Sejarah dan asal-usul

Meskipun mungkin berasal lebih awal, adopsi orang dewasa digunakan dalam sekte Buddhisme Tanah Murni. Sekte Buddhisme ini, yang disebut Jodo Shinshu, dikaitkan dengan kuil-kuil Honganji yang terletak di dekat Kyoto. Anak laki-laki yang terkait dengan Honganji akan diadopsi ke dalam keluarga-keluarga terkemuka di daerah sekitarnya. Hal ini kemungkinan besar berkembang sebagai strategi untuk mendapatkan kekuasaan dalam masyarakat, tetapi kebetulan memiliki beberapa konsekuensi praktis yang terkait dengannya. Ketika keluarga-keluarga tidak memiliki pewaris laki-laki yang cakap atau anak laki-laki sama sekali, mereka akan beralih ke adopsi dengan menikahkan seorang pria dengan salah satu anak perempuan mereka, atau hanya sekadar membawa mereka ke dalam rumah tangga mereka. Ini adalah cara bagi keluarga untuk memastikan kelangsungan garis keturunan laki-laki yang dapat diandalkan yang akan mengambil alih sebagai kepala keluarga dan terkadang kepala bisnis keluarga.[2]

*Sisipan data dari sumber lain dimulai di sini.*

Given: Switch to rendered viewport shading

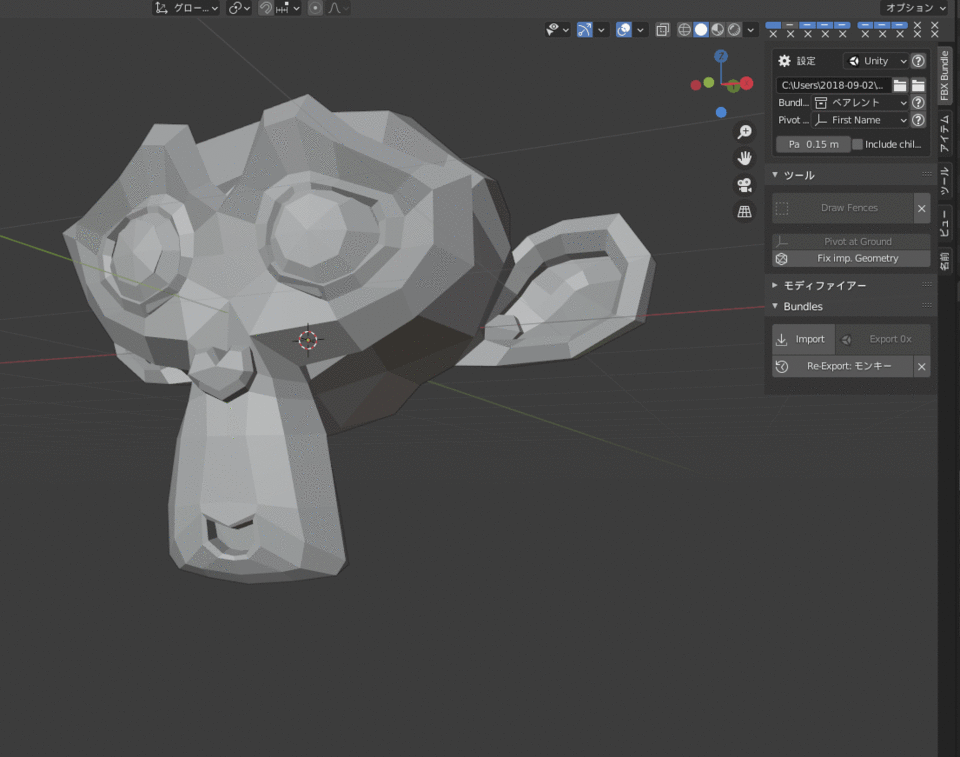Looking at the screenshot, I should (734, 30).
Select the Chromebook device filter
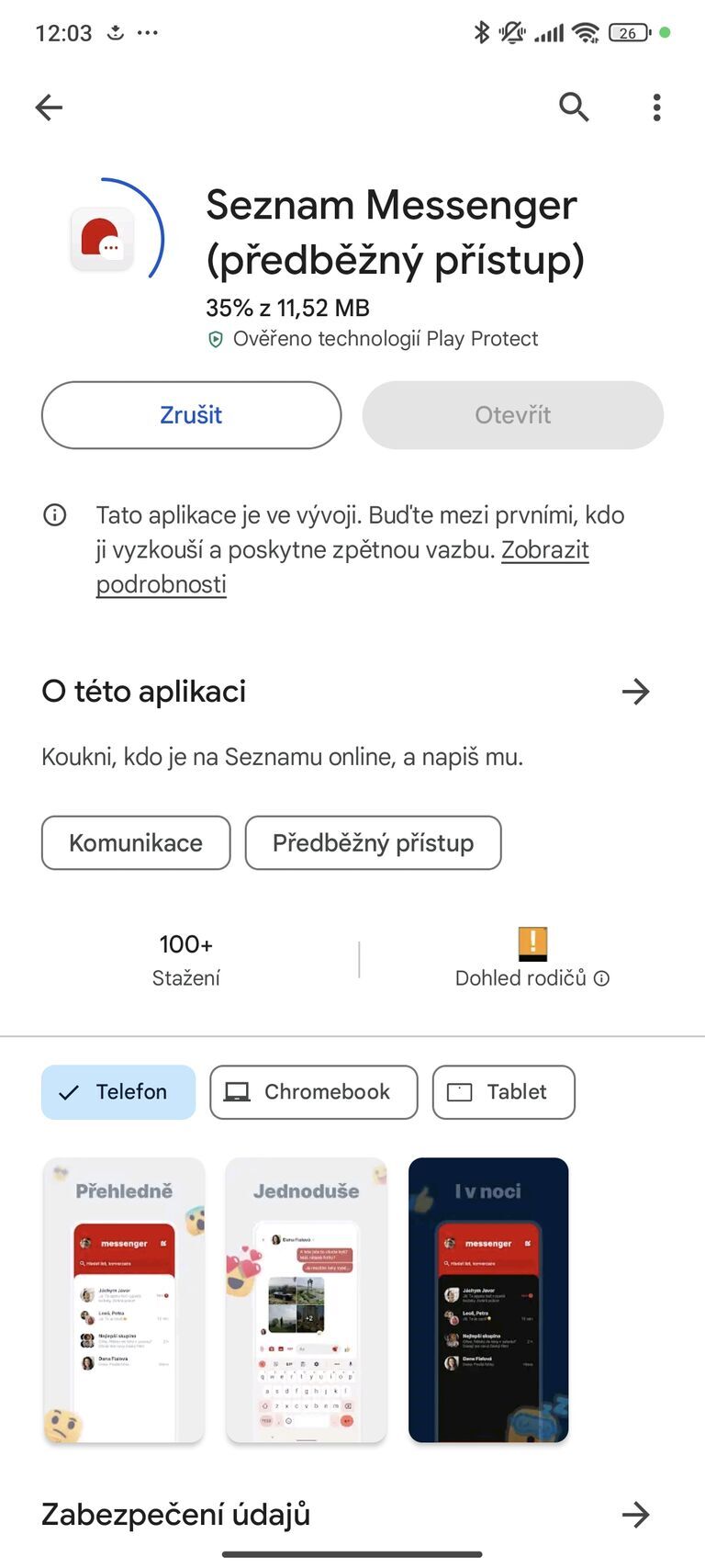This screenshot has width=705, height=1568. tap(313, 1092)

Adopsi orang dewasa kehilangan sebagian kekuatannya selama tahun-tahun berikutnya setelah penggunaannya pada abad ke-13. Adopsi anak baru menjadi hal yang umum sekitar tahun 1600 ketika periode Tokugawa dimulai. Dimulai dari jumlah yang kecil, adopsi ini sebagian besar digunakan oleh kelas Samurai, terutama mereka yang tidak memiliki orang tua atau anak laki-laki yang cakap. Mereka yang ingin mengadopsi didorong untuk mencari kandidat yang cocok di dalam keluarga besar mereka sendiri, tetapi akan mengadopsi di luar keluarga jika tidak ada pilihan yang layak. Anak laki-laki yang diadopsi (selama periode Tokugawa, terutama pada tahun-tahun awal) biasanya merupakan bagian dari lingkaran sosial dan tingkat pendapatan yang sama. Dari sudut pandang anak laki-laki yang diadopsi, ini bukanlah peningkatan posisi kelas, tetapi lebih merupakan cara untuk menerima kehidupan yang mandiri dengan menjadi anak laki-laki sulung. Ini tidak berarti bahwa tidak ada lompatan vertikal dalam strata sosial oleh individu yang kurang kaya, tetapi secara signifikan lebih jarang terjadi. Dengan diadopsi, anak laki-laki sulung dapat mengambil alih posisi sebagai kepala rumah tangga, dan menjadi pemimpin bisnis keluarga serta pemimpin di dalam komunitas itu sendiri.[1]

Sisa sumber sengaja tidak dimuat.